[comp.std.c++] Smart Pointers -- A proposed language extension

rmartin@clrcom.clear.com (Bob Martin) (12/29/90)

				Smart Pointers for C++
					A Proposal for
				A new language feature

				REQUEST FOR COMMENTS

THE PROBLEM
	The facilities of C++ allow for overloading the pointer operators
	so as to create "smart pointers".  These are classes which behave
	in some ways as pointers to an object, but have other more
	intelligent behaviors as well.  For example it would be possible to
	create a smart pointer to a block of bytes which would not allow
	itself to be assigned any value outside the bounds of the block.
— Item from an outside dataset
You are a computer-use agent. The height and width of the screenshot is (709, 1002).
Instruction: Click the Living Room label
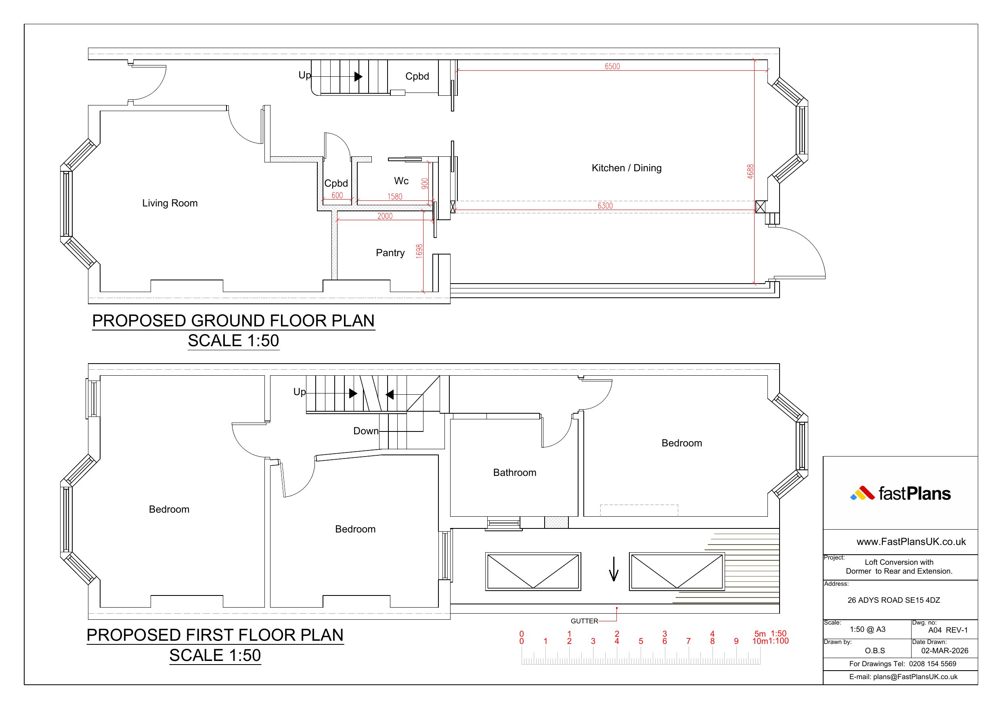(170, 203)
	Although this concept is useful it is limitted in that there is no
	way to enforce the use of smart pointers to classes designed to
	be referenced by them.  Thus if a user creates a class and intends 
	that it should only be referenced via a "smart pointer" he must 
	inform all the users of the class that they may not use normal 
	pointers but must use his "smart pointer" class.  If a programmer
	forgets and uses a normal pointer, then the program will not work
	and it will be very difficult to find the error.

PURPOSE
	The following is a proposal for a language addition which would
	allow the user to declare a smart pointer to a class, and enforce
	its use by causing the compiler to transform all pointer 
	declarations or expressions refering to that class to be 
	instantiations of the smart pointer.

PROPOSED SYNTAX
	Whereas "class T" is a declaration of T, "class *T" is a
	declaration of a "smart pointer" to T;  If such a class is
	defined then the compiler is warned that a smart pointer to T
	exists and that all expresions and declarations which
	involve pointers to T (T*) should be converted to expresions or
	declarations involving the smart poitner (*T) instead.  For example
	the following declaration:  T *a;  would be interpreted as: *T a;
	Or the following code segment:
		T x;
		T *p;
		p = &x;
	Would be interpreted as:
		T x;
		*T p;
		p = *T(x&);
	
	Thus a user can enforce the use of smart pointers without having 
	to trust the memory of other users. The other users simply declare 
	and use pointers to these objects normally without necessarily 
	knowing that the pointers are in fact "smart pointers".

DEFINING SMART POINTERS
	When in the scope of a *T definition, the use of pointer operations
	on type T are not converted to *T.  Thus within the member
	functions of *T, pointers to T can be used normally.  Thus:

		class *T {
			T *p;

		public:
			*T() 		{p = (T*)NULL;};
			*T(T& t) 	{p = (T*)t;};
		};
	works alright because T* is a dumb pointer when in the context of
	the *T definition.

	Smart pointers to T can also be used in the scope of the *T 
	definition, but they must be declared as *T;

	A definition of the form class *T{}; creates a dummy smart pointer
	which behaves exactly the way a dumb pointer does.  It is a way
	of saying "I don't want a smart pointer to T."  This is useful
	if you wish to cancel the inheritance of a smart pointer to a 
	BASE CLASS.  (See SMART POINTER INHERITANCE)

CASTING SMART POINTERS
	Variables of type *T cannot normally be cast to pointer types.
	Specifically they cannot be cast to (void *).  (Unless the
	conversion has been added as a member function operator void*());

	Variables or expressions of type void* can be converted into *T
	by casting as follows: 
		void *v;
		T *p;
		p = (T *)v;  // converts void* into *T;

	This allows functions of the form:
		operator *T(void*) to be written so as to aid in the 
		conversion from void* to *T;

SMART POINTER INHERITANCE
	When a smart pointer *B has been declared for a class B, then any
	use of pointers to class D derived from B will use *B smart
	pointers unless a *D smart pointer has been declared.  Thus:

		class B;
		class *B;
		class D : B;  // D is derived from B

		D *p;		// p is really a *B

	In the case of multiple inheritance, if one or more of the base
	classes has a smart pointer associated with it, it is illegal to
	use any pointer operations unless a smart pointer has been declared
	for the derived class:

		class A;
		class *A;	// smart pointer to A
		class B;
		class D : A,B; // D is derived from A and B.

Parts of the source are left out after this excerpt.